Excerpted data
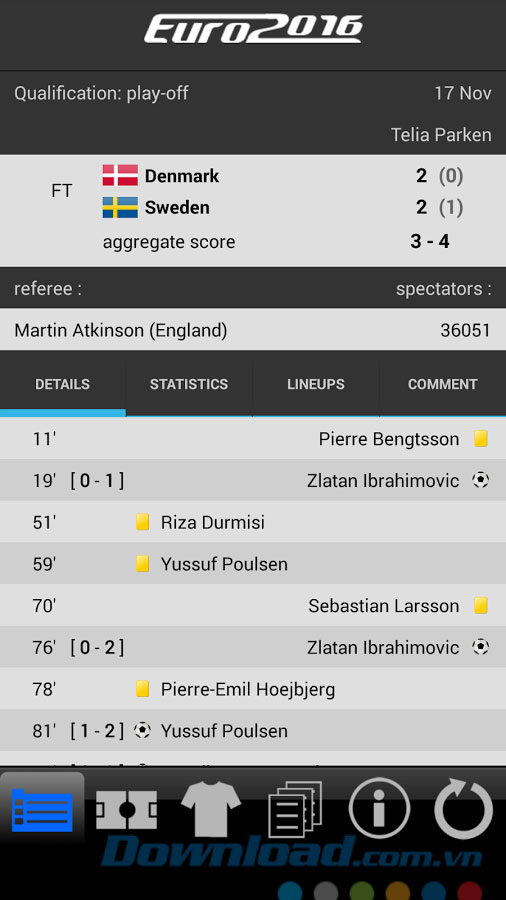Image resolution: width=506 pixels, height=900 pixels.
Task: Tap goal ball icon for Ibrahimovic 19'
Action: tap(481, 480)
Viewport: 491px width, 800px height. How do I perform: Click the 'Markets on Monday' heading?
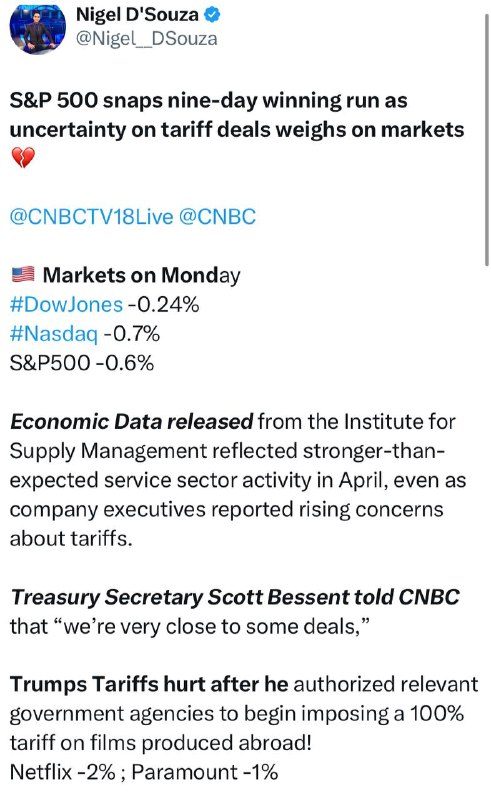141,276
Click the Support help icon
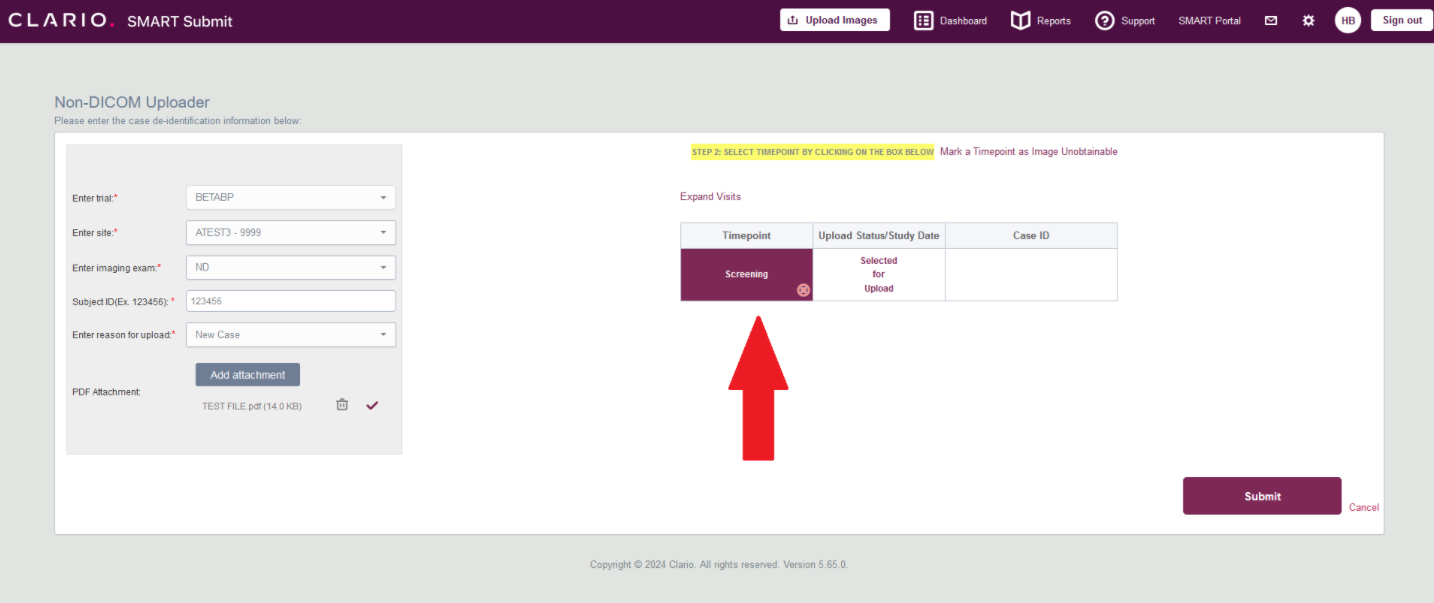Viewport: 1434px width, 603px height. point(1104,20)
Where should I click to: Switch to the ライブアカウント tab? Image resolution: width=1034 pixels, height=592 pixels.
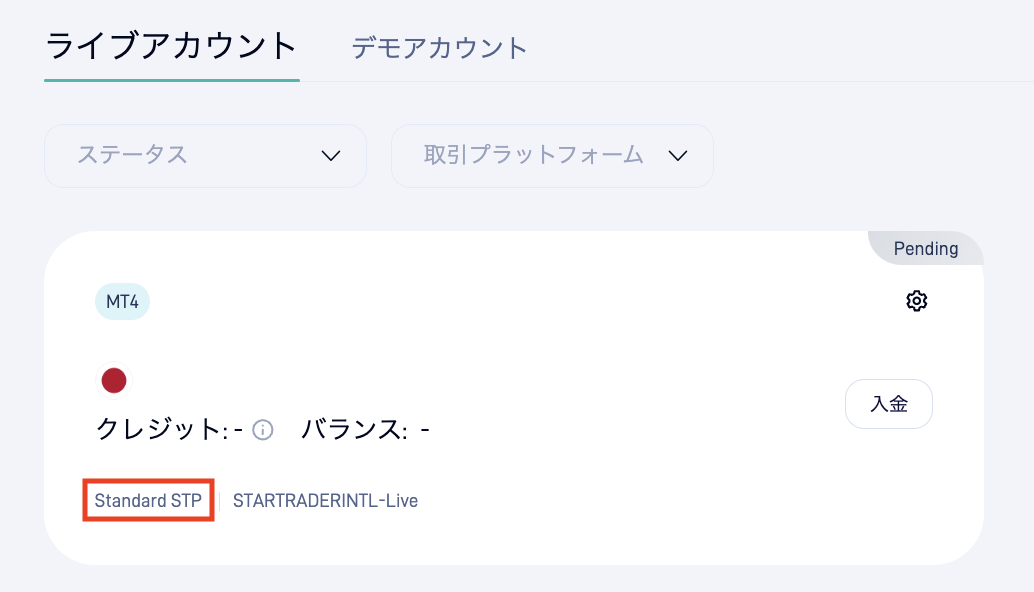pos(171,47)
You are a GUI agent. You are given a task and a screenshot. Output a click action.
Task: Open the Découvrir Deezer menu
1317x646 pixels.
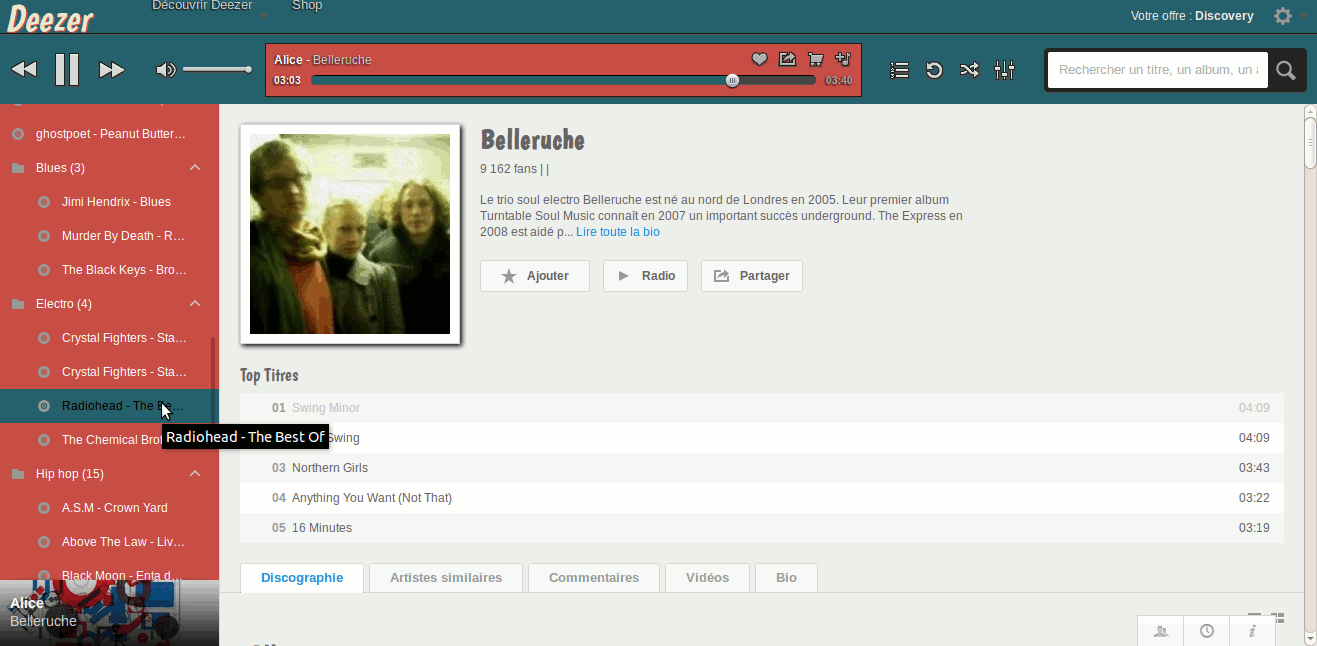click(202, 6)

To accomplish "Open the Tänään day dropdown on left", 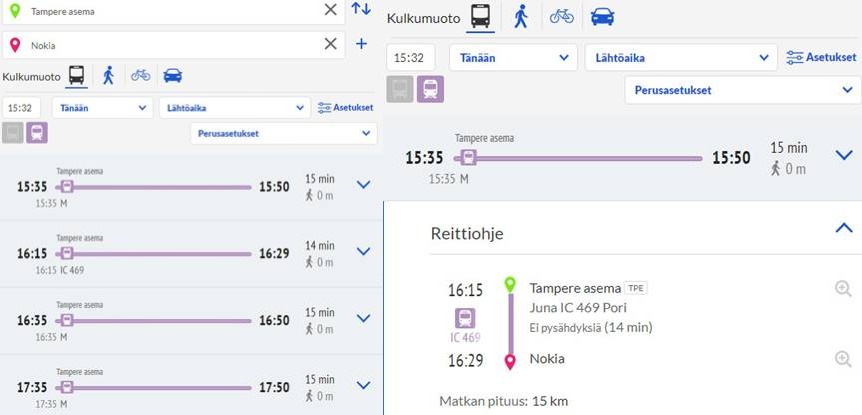I will click(101, 107).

What the task asks
Looking above, find the stretch of lines that opens with the one holding "Viewport: 491px width, 800px" and closes with the one holding "Task: Open the Découvrir Deezer menu". Copy it exactly, pictures excluded.

Response
Viewport: 491px width, 800px height. How do I perform: Click the 'Markets on Monday' heading?
141,276
Click the Support help icon
Viewport: 1434px width, 603px height. point(1104,20)
Where should I click to: Switch to the ライブアカウント tab? Image resolution: width=1034 pixels, height=592 pixels.
pos(171,47)
You are a GUI agent. You are given a task and a screenshot. Output a click action.
Task: Open the Découvrir Deezer menu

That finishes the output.